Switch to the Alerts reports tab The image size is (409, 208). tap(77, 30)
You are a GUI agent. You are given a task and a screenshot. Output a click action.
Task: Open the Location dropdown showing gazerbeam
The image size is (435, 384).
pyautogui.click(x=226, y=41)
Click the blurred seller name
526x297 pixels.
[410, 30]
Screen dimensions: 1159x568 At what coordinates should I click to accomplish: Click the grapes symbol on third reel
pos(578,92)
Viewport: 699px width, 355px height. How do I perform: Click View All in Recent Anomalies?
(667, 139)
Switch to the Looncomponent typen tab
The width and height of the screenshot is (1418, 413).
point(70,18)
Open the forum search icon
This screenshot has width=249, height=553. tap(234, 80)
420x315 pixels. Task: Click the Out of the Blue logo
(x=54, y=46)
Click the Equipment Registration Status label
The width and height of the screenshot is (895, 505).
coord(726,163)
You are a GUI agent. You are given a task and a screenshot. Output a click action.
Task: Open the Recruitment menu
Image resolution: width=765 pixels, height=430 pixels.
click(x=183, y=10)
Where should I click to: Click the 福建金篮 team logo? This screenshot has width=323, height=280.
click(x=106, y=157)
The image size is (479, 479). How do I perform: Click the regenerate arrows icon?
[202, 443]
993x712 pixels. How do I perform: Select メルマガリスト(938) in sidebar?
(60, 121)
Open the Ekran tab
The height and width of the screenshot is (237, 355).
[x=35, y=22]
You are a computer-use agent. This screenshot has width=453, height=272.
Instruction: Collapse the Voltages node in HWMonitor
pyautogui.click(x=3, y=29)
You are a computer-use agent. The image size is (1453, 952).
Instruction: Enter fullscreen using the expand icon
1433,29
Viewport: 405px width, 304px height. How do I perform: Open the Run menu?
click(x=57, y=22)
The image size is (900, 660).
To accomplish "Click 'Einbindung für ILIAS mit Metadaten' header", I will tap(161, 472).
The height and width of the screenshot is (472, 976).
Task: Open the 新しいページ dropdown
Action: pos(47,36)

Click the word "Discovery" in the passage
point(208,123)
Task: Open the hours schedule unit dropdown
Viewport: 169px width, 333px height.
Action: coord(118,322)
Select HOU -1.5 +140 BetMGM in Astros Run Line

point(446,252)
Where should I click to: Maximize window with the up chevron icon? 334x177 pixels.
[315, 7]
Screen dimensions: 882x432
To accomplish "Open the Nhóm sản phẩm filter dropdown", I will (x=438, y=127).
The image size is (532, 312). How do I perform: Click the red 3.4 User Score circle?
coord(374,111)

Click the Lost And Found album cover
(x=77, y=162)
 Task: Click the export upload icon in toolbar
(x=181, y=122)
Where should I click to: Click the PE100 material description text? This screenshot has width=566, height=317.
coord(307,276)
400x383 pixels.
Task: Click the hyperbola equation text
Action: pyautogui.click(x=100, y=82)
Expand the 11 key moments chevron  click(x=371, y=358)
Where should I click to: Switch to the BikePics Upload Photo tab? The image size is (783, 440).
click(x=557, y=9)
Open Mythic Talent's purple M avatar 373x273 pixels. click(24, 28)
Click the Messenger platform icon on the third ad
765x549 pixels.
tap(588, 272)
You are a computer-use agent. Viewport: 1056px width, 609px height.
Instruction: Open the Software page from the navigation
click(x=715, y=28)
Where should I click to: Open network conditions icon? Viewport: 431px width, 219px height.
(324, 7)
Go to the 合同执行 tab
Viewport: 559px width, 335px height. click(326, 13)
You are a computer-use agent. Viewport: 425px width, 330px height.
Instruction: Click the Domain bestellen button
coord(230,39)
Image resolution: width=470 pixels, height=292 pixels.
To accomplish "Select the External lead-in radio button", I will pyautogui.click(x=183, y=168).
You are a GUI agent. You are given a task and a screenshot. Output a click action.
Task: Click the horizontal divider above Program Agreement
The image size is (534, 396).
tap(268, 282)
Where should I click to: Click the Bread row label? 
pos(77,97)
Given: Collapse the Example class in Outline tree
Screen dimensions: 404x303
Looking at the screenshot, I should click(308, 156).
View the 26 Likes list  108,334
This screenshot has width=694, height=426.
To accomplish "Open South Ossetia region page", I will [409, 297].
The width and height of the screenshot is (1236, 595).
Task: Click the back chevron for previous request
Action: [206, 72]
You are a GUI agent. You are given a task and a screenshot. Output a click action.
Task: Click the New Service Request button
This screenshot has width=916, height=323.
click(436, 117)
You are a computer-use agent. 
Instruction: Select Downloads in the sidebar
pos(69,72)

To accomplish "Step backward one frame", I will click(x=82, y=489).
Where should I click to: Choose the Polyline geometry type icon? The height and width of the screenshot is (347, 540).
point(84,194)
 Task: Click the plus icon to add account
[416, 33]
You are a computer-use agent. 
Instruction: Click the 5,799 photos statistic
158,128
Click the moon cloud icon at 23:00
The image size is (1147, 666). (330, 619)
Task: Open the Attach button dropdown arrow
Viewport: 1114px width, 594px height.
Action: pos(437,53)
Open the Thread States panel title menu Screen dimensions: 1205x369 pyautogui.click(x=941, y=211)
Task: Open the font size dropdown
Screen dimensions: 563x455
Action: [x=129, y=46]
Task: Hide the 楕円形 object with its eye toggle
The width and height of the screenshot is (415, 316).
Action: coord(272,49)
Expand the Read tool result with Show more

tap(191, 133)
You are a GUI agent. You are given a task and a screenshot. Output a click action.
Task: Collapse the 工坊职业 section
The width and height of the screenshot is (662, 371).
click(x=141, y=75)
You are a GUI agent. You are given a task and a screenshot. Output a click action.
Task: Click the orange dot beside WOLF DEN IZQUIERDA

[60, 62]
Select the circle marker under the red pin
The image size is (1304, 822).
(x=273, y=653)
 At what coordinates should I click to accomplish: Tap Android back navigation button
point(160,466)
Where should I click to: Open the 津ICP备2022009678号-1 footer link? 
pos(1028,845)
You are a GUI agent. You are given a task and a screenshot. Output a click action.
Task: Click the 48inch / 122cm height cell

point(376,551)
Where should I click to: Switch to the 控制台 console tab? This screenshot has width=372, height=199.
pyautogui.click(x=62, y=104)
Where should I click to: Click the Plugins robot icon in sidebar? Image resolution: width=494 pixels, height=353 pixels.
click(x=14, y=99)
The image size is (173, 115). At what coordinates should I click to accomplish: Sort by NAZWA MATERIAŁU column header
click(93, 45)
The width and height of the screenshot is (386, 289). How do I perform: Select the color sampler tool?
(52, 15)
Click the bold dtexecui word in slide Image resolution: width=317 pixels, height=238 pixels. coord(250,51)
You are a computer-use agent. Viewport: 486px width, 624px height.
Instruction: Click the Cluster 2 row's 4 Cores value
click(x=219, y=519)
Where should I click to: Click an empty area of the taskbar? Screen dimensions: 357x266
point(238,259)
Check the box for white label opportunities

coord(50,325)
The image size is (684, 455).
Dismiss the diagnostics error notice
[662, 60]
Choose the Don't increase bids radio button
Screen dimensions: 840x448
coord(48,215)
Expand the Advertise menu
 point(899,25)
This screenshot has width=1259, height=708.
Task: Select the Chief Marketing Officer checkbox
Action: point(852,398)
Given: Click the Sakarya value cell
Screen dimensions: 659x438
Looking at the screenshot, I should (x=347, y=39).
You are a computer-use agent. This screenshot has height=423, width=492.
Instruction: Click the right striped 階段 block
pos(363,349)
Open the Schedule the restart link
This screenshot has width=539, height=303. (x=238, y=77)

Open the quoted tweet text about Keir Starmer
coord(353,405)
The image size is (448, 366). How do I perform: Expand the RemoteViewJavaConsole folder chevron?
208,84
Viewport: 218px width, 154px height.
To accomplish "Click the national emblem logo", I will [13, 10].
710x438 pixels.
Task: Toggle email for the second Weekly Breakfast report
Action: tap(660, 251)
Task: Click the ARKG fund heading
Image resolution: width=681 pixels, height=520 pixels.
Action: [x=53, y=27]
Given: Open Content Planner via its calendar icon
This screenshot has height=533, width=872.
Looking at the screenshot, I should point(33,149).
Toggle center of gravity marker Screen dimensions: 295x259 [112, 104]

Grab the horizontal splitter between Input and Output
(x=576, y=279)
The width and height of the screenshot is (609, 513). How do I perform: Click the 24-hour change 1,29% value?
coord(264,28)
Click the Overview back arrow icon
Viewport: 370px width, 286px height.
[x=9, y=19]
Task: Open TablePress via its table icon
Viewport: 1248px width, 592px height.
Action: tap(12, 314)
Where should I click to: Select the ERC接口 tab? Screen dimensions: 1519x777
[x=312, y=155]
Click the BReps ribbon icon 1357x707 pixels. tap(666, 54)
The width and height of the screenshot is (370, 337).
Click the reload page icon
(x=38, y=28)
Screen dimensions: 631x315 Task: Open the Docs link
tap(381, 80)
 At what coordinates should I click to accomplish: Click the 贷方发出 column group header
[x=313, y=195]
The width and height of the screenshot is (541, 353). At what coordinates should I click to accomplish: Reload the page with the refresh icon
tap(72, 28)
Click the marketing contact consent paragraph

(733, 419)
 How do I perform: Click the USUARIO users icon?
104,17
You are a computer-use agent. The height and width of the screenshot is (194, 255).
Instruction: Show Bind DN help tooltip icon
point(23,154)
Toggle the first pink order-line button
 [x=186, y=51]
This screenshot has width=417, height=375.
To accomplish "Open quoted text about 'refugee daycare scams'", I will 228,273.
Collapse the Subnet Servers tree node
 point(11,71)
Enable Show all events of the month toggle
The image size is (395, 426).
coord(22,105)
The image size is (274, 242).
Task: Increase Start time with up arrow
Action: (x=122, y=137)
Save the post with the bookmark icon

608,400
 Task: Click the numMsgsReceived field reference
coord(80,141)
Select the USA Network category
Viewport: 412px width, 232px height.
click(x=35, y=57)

———

# EXERCISE OBJECTIVE
Out of the material above, gather each line where "computer" appears.

# SOLVED EXERCISE
You are a computer-use agent. This screenshot has width=453, height=272.
You are a computer-use agent. The image size is (1453, 952).
You are a computer-use agent. Viewport: 1056px width, 609px height.
You are a computer-use agent. Viewport: 425px width, 330px height.
You are a computer-use agent. 
You are a computer-use agent. 
You are a computer-use agent. Viewport: 486px width, 624px height.
You are a computer-use agent. This screenshot has height=423, width=492.
You are a computer-use agent. The height and width of the screenshot is (194, 255).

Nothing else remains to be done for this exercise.